Congenital Cytomegalovirus Infection Diagnosed Via Dried Blood Spots
By LabMedica International staff writers
Posted on 22 Aug 2019
Cytomegalovirus is the leading cause of congenital infection (cCMV) affecting up to 0.8% of newborns in high-income countries and is the most common cause of non-genetic deafness in childhood. A wide range of diseases diagnosed either at birth or in childhood, has been correlated to cCMV infection.Posted on 22 Aug 2019
The diagnosis of cCMV infection can be achieved by the examination of salivary/urinary samples collected within the first 2–3 weeks of age as the results of newborn hearing screening program (NHSP). After this early period of life, it is possible to distinguish between congenital and acquired CMV infection just by examining the Dried Blood Spot (DBS) samples on the ‘Guthrie’ cards that are universally collected within three days from the birth.

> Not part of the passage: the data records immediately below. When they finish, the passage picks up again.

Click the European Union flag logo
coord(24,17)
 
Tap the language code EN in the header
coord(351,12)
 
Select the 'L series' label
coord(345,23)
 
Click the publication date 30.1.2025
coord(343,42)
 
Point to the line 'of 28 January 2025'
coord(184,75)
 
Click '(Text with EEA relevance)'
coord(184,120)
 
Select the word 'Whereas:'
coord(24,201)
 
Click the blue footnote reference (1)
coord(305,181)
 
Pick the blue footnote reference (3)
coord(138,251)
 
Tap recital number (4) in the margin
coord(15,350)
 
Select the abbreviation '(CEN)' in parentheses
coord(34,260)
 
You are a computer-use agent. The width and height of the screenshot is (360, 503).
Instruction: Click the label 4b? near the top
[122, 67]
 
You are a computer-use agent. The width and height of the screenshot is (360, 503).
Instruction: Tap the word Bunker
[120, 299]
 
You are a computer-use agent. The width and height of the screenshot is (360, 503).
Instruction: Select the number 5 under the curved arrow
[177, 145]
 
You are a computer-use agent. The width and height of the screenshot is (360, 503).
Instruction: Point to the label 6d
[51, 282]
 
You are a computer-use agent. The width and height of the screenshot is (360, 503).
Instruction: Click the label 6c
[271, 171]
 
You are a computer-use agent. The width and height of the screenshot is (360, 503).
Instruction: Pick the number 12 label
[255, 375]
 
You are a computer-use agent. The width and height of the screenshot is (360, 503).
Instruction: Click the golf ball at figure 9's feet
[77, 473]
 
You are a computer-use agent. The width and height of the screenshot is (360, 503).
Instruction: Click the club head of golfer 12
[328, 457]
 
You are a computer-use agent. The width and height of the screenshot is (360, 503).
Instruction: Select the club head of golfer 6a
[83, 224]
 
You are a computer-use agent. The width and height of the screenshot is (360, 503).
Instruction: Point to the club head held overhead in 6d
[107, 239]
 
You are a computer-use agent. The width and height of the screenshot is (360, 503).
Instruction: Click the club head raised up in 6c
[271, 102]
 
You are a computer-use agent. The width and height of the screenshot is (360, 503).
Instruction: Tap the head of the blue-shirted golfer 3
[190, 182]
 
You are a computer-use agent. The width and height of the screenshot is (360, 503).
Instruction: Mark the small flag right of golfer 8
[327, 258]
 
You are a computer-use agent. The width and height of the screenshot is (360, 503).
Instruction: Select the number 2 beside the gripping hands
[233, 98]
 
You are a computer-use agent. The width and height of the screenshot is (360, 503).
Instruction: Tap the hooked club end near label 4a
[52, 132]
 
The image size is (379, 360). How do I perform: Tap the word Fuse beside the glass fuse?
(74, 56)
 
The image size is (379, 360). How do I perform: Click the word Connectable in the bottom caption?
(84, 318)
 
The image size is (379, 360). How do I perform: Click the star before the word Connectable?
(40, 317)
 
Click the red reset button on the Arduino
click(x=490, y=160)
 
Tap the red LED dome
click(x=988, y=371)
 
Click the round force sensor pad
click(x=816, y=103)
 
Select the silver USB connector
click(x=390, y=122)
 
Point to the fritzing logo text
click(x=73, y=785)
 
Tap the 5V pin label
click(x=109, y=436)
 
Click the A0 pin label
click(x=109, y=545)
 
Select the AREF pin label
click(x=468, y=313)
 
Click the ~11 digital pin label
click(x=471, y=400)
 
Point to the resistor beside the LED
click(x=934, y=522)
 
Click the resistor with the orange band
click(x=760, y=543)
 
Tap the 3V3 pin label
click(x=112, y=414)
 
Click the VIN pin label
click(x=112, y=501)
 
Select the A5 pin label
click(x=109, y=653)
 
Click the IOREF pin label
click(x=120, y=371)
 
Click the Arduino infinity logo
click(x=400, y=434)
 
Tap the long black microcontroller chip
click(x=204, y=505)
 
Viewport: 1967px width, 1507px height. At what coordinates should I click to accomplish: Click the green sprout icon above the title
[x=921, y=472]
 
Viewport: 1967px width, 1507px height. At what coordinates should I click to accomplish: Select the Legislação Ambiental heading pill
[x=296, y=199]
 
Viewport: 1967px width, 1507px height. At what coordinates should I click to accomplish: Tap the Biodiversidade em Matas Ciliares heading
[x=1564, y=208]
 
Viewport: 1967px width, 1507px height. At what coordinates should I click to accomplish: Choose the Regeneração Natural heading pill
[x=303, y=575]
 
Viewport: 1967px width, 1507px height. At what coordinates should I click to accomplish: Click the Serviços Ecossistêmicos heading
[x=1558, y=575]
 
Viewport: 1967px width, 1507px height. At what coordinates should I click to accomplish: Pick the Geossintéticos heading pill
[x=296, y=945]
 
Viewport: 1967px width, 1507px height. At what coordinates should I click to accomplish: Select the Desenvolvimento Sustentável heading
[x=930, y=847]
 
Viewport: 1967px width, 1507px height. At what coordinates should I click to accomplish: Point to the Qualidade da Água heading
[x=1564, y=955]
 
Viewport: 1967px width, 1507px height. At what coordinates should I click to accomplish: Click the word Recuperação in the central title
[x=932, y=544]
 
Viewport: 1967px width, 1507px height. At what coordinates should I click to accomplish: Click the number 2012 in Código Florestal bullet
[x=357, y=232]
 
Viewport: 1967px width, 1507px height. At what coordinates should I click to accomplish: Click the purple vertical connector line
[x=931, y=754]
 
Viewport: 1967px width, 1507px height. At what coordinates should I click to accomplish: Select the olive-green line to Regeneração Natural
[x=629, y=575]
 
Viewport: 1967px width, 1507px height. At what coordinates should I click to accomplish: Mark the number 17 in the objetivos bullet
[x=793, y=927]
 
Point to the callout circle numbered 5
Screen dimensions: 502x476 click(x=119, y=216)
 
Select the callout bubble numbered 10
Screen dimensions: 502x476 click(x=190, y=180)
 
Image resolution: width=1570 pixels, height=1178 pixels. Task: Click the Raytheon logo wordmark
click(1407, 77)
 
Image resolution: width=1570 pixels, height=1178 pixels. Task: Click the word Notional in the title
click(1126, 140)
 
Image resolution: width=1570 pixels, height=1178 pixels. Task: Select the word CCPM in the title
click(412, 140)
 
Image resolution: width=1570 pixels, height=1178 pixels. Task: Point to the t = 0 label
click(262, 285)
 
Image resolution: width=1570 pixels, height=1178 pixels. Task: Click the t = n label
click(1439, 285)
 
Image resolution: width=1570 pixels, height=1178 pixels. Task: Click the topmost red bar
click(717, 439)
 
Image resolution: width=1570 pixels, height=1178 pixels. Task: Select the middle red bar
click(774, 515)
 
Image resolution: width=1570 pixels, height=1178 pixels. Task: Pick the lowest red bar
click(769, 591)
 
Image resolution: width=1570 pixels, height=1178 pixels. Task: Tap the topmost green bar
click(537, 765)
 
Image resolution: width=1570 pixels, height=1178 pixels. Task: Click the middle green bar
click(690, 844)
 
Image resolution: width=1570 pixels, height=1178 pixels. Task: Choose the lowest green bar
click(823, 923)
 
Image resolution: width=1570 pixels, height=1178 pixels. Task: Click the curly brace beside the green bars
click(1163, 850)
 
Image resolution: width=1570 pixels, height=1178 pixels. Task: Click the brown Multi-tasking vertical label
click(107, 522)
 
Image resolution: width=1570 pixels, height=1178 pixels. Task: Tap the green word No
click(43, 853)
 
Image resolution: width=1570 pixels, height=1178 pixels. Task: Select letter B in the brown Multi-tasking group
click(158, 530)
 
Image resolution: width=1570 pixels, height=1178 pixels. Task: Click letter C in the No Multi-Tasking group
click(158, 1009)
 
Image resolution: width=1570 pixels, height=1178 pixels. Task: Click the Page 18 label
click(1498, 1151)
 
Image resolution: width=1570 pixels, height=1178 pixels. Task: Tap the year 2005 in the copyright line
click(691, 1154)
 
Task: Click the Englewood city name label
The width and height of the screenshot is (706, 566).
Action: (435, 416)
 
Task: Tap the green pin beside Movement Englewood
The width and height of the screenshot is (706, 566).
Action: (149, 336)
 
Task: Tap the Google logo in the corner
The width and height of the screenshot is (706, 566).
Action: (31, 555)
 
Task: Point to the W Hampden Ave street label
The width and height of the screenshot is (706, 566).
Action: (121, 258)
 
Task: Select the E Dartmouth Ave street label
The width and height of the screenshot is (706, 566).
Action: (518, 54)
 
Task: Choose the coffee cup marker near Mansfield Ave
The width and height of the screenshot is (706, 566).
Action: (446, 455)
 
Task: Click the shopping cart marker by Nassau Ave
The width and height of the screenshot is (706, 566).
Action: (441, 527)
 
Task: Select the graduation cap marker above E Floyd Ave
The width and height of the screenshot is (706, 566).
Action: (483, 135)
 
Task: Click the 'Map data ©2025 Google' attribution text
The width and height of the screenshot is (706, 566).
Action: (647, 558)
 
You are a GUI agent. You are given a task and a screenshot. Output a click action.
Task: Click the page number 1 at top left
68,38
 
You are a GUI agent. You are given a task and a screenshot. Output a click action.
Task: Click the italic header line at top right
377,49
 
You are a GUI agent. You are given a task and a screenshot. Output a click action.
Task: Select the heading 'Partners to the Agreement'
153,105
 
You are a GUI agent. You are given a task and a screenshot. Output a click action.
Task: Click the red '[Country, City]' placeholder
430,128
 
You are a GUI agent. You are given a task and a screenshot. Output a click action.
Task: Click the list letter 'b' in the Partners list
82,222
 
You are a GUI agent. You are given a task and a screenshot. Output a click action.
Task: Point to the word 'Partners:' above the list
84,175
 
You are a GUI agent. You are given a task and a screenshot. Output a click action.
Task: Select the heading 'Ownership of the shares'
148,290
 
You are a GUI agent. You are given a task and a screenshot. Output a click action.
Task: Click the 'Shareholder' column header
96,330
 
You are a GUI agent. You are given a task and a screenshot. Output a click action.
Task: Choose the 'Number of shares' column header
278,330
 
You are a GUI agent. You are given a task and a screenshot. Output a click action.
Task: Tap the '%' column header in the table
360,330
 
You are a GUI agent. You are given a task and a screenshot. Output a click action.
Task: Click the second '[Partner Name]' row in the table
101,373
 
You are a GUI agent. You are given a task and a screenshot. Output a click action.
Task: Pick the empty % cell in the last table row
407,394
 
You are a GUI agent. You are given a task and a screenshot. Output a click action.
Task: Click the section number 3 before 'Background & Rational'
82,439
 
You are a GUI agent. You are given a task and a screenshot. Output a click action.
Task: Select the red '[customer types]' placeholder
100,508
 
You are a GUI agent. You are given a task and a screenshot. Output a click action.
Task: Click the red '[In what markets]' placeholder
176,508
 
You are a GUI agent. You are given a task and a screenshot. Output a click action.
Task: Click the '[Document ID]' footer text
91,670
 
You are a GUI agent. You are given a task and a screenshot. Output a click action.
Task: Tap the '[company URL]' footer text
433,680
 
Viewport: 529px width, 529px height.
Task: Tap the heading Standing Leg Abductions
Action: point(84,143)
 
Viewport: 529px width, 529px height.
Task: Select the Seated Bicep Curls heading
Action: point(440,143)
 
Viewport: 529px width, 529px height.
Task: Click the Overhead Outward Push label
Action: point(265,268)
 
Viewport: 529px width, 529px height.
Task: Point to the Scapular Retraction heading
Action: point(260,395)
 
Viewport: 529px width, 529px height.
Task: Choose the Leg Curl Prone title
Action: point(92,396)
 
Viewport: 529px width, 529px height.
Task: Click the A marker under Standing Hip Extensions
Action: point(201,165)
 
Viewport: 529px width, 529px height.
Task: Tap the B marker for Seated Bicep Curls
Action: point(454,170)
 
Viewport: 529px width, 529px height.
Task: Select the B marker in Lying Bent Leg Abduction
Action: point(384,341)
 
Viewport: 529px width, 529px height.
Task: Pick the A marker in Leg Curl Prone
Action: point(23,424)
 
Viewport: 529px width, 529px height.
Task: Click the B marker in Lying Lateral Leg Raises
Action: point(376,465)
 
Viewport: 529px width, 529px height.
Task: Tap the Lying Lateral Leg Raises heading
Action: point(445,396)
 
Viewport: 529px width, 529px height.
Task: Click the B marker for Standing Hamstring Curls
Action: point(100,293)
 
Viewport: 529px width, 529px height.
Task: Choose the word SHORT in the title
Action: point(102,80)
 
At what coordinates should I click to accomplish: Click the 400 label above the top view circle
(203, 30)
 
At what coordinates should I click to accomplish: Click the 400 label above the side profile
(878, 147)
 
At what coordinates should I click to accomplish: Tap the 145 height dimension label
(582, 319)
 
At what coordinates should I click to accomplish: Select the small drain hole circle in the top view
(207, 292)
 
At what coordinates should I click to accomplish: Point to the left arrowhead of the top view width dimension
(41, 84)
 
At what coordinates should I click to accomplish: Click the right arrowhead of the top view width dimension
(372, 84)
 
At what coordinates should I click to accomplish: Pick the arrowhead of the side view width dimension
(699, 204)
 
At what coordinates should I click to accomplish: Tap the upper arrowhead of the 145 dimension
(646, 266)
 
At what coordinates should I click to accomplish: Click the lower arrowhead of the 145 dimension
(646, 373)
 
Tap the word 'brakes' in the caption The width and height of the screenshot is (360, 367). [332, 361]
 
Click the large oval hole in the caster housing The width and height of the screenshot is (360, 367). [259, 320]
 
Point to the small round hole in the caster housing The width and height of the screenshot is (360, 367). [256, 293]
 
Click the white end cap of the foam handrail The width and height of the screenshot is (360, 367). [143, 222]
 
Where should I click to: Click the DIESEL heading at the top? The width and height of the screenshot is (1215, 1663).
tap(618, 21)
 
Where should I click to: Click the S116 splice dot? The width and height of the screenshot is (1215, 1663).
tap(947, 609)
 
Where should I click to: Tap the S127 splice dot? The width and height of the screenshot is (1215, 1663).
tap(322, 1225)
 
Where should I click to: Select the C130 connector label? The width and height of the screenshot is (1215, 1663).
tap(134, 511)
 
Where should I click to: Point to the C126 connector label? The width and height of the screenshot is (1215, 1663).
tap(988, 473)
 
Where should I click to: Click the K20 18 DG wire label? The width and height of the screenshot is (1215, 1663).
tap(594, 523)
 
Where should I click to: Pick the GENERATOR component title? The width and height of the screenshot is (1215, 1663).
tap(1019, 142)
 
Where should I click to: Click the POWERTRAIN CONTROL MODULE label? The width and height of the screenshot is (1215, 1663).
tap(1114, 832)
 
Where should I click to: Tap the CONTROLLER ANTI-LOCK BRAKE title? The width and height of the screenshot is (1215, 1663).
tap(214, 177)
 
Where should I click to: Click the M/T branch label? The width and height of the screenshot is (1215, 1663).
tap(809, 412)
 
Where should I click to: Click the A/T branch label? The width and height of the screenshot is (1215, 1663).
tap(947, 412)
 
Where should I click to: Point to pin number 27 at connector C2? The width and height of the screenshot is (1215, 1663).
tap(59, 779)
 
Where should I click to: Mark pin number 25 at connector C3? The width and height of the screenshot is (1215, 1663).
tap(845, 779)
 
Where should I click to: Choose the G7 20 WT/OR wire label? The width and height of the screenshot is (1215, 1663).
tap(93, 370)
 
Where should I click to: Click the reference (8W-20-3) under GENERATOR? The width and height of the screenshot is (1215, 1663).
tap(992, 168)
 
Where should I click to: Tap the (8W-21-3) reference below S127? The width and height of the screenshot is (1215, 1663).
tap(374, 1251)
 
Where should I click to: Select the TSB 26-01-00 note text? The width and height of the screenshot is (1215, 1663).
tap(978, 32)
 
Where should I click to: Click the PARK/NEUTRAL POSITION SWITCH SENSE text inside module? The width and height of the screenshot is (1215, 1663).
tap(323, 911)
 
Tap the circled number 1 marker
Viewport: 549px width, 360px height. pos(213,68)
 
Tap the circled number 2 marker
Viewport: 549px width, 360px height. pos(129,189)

Medical scientists at the Università degli Studi di Milano (Milan, Italy) collected DBS samples from children with a diagnosis of deafness that were retrieved from the regional neonatal screening center and tested for CMV between January 1, 2014, and December 31, 2018. DBS samples were processed by two separate in-house steps consisting of DNA extraction from the DBS samples by a heat-extraction-method, followed by amplification of a fragment of the CMV genome using a nested-polymerase chain reaction. The lower limit of detection of the CMV-DBS test was 400 CMV-DNA copies/mL.
The investigators reported that overall, 82 children were included with a median age of 3.4 months; (lower-upper quartiles: 2–5.3 months; males: 60.9%). Most of them (70.7%) presented bilateral hearing loss with a symmetrical pattern in 79.3% of the cases. Auditory Brainstem Responses (ABR) thresholds were ≥ 70 dB HL (severe/profound deafness) in 46.5% of children. Among all tested children, 6.1% resulted positive for cCMV. The rate of severe/profound deafness was statistically higher in children with cCMV infection.
The authors concluded that the addition of DBS-test to the NHSP allowed the identification, in their first months of life, of a cCMV infection in 6.1% of children who had failed NHS. The introduction of a targeted CMV screening strategy could help clinicians in the differential diagnosis and in the babies’ management. DBS samples can be considered a “universal newborns biobank”: their storage site and duration should be the subject of political decision-making. The study was published on July 22, 2019, in the journal BMC Infectious Diseases.